Archbishop Marcus Gervais Beresford of Armagh, who had resisted separation, died in December 1885, and somehow or other money was found for the re-establishment of the diocese of Clogher. Porter's newspaper campaign, also aided by a loan from Porter, ended with the election of Archdeacon Maurice Stack as the first post-disestablishment Bishop of Clogher on 4th June 1886. Stack remained in position to see in the twentieth century.

Enniskillen CathedralThe twentieth century bishops of Clogher are to a greater or lesser extent within living memory. Names such as D'Arcy, Day, MacManaway, Tyner, Buchanan, Hanson, Heavener, McMullan and Hannon each conjure up their own associations and recollections for people within the diocese.

Two Cathedrals
In 1923, during Bishop MacManaway's time St Anne's Parish Church, Enniskillen was designated St Macartin's Cathedral with the intention of replacing the cathedral at Clogher. (His brother was then rector of Enniskillen!) However Clogher cathedral was never reduced to parish church status, and so Clogher diocese has the unique distinction of having two diocesan cathedrals, yet with a single dean and chapter.

Bishop RPC Hanson was a distinguish academic and theologian, later Professor of Historical and Contemporary Theology at the University of Manchester.
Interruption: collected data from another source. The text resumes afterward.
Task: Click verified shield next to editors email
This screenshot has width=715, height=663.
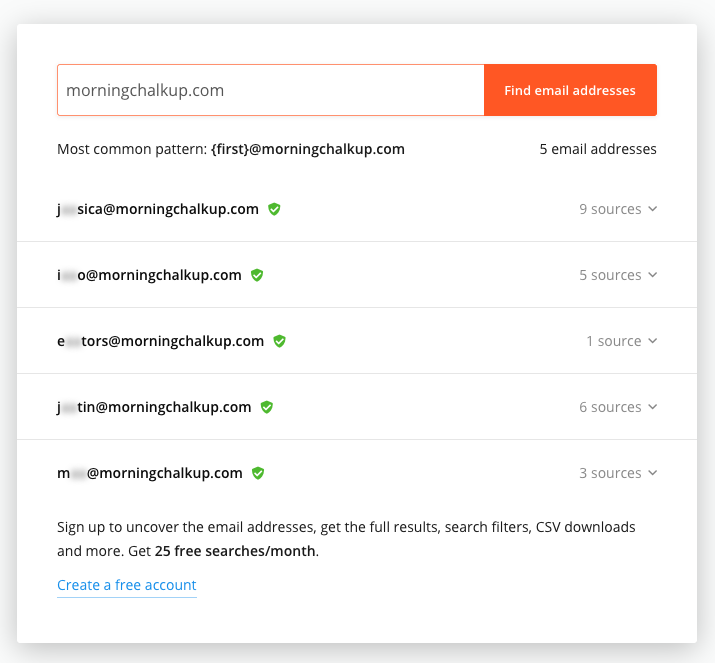Action: coord(279,341)
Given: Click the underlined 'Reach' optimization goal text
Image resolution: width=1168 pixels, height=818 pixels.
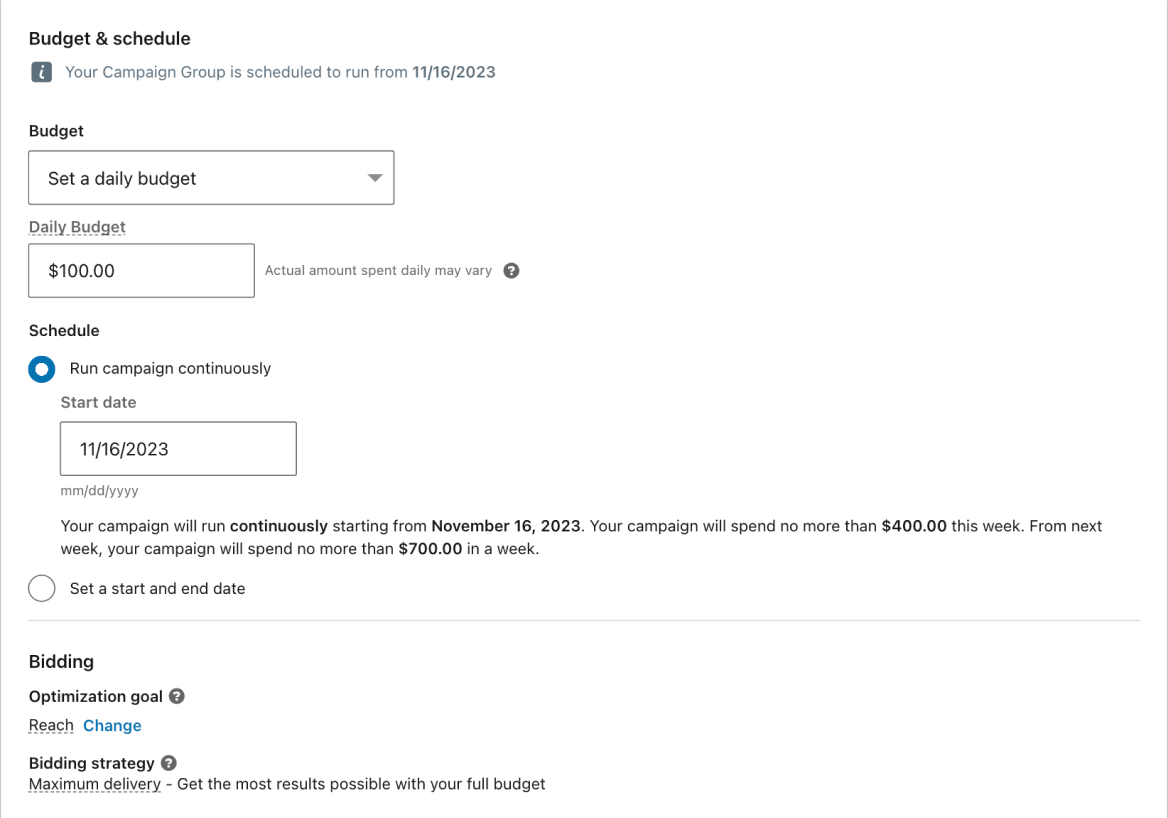Looking at the screenshot, I should pyautogui.click(x=50, y=725).
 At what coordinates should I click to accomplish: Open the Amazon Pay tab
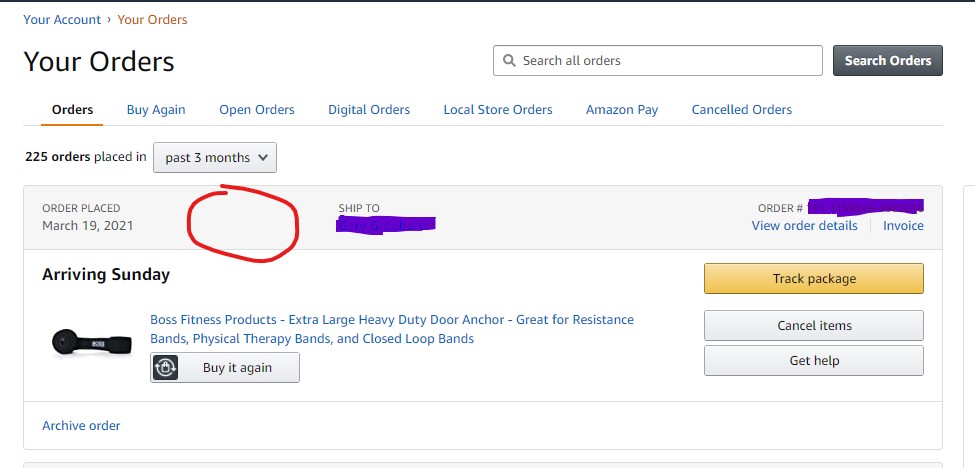tap(622, 110)
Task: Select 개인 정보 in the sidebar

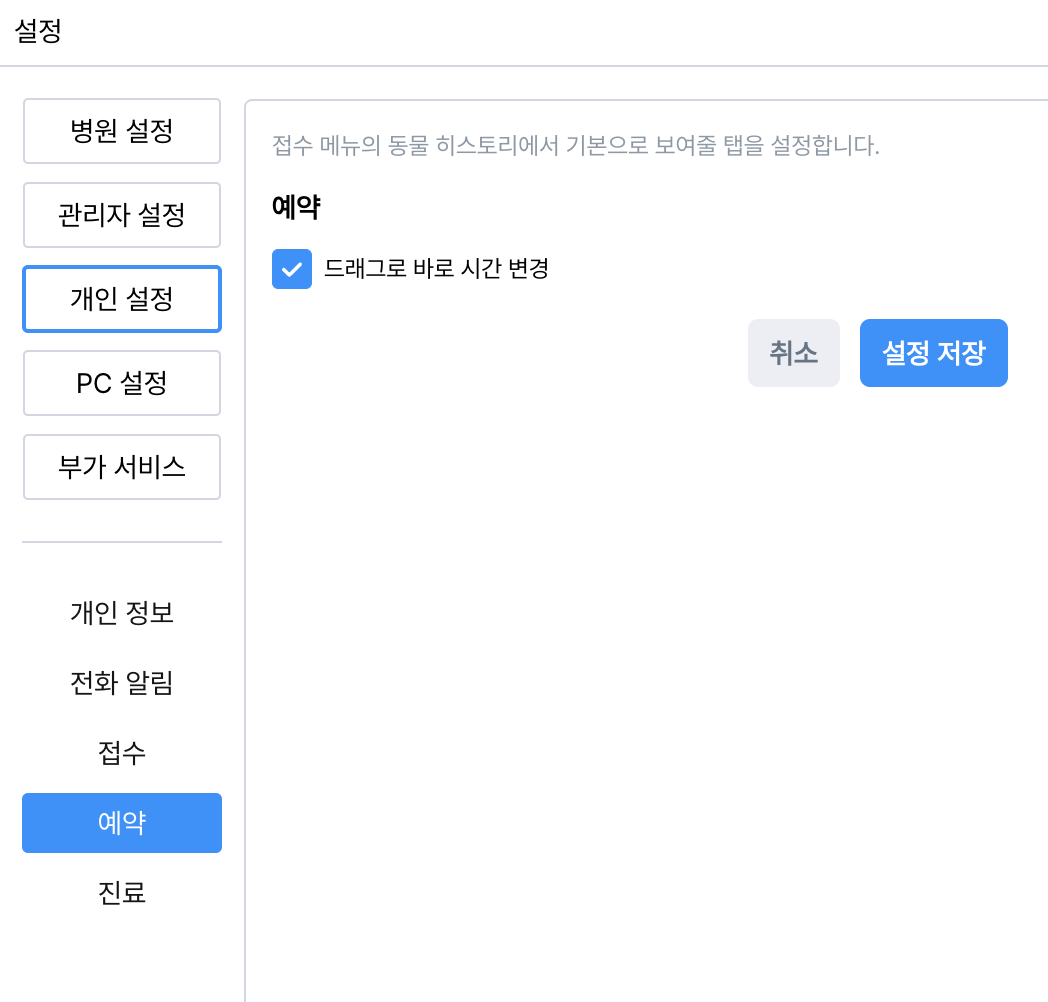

He and bishops William Heavener (who passed away last year aged 100), Gordon McMullan and Brian Hannon led the diocese during the worst years of the Troubles, the Seventies and Eighties. During these decades, many parishioners were killed by terrorists, and many border parishes saw families move away to 'safer' areas. The IRA bomb in Enniskillen on Remembrance Sunday 1987 which killed eleven people stands out as one of the worst atrocities of these times.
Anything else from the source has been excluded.